Here’s the solar industry from last week:
Some members of the US Congress are proposing to remove $1.5 billion in funding from the DOE Loan Guarantee Program to offset other federal spending unrelated to renewable energy. SEIA is very concerned that this will adversely affect solar companies that have already applied for loan guarantees ... SEIA is requesting more information to fully articulate just how damaging this could be to the solar industry.
While the NIRS essay claims that spending changes at CC3 mean the end of nuclear, here’s something their essay didn’t mention: additional loan guarantee funding for nuclear projects has public and bipartisan policymaker support.
Earlier this year, the Obama Administration requested a $36B increase in loan guarantee authority for nuclear in its budget for 2011. Here is one of the Department of Energy’s slides detailing the figures. Note that efficiency and renewables have more than twice as much authority than nuclear energy.
Last month, a Senate Committee approved $10B and the House’s markup approved $25B for nuclear loan guarantees. Not only that, there were a number of bills considered this year where additional loan guarantee volume was included. As another example of broad support, the Western Governors Association came out last month urging Congress to support further loan guarantee funding.
EPR Design Issues
Last month, the Nuclear Regulatory Commission asked Areva for more information on the EPR’s computer systems. Based on this, the NIRS essay claimed that because the NRC has unresolved questions about the design of the EPR, the reactor is unsafe.

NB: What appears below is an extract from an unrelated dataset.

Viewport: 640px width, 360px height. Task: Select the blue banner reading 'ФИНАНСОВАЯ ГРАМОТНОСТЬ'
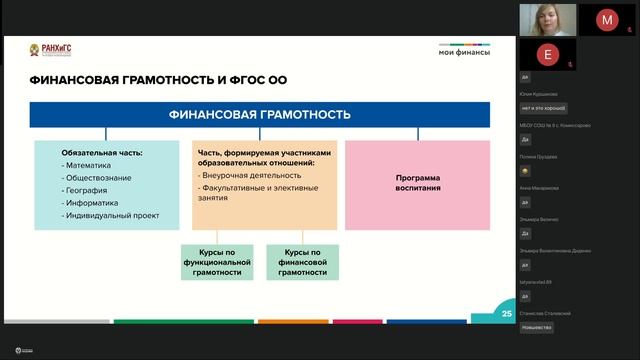coord(260,115)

This is a textbook example of a flawed argument known as jumping to conclusions. Questions from the regulator are all part of the licensing process and contribute to ironing out reactor design issues before construction begins.
One of the reasons why nuclear construction costs increased during the late 1970s and 1980s was because designs were being modified during the middle of construction. The new licensing process seeks to ensure that all issues are worked out ahead of time so a company building a plant has regulatory certainty.
Uncertainty All Around
The energy markets for all technologies are uncertain right now due to many factors: lower electricity demand, tighter cash flows, tougher credit markets, and so forth. But in a few years, the lagging economy and energy markets could look different. Congress is also moving closer to enacting some sort of climate/energy bill that should provide greater certainty for the markets.
Progress on CC3 and STP 3&4 could be slowed for awhile. But if the timing isn’t right for those projects, then perhaps it will be better in two years, five years, ten years or in 20 years time. It’s highly unlikely the two projects will ever go away. They’re in large deregulated markets where nuclear plants already operate profitably.
In the meantime...
Here in the US, one unit is under construction at Watts Bar in TN and two projects (four reactors) are in the pre-construction phase at the Summer and Vogtle sites in SC and GA (Vogtle picture to the right). Further, the NRC is reviewing 13 combined license applications for 22 new reactors. Keep in mind, the NRC isn’t scheduled to license new projects for at least another year at the earliest. A lot could happen between now and then.
As we’ve said for a number of years, utilities will plan and build new nuclear plants at a measured pace. The US most likely will not see a dramatic increase in new nuclear plants until the 2020s. Nevertheless, predictions of doom in the NIRS essay aren't credible. The electricity markets will change over the years as they have in the past. Fortunately, nuclear plants are 60+ year assets with very stable operating and fuel costs that provide consumers the benefits of a wonderful commodity - electricity.
(Background: I work at the Nuclear Energy Institute crunching numbers and blogging. This is my first post here but I've been a frequent reader of Kos diaries and an occasional commenter on nuclear issues for a number of years now.)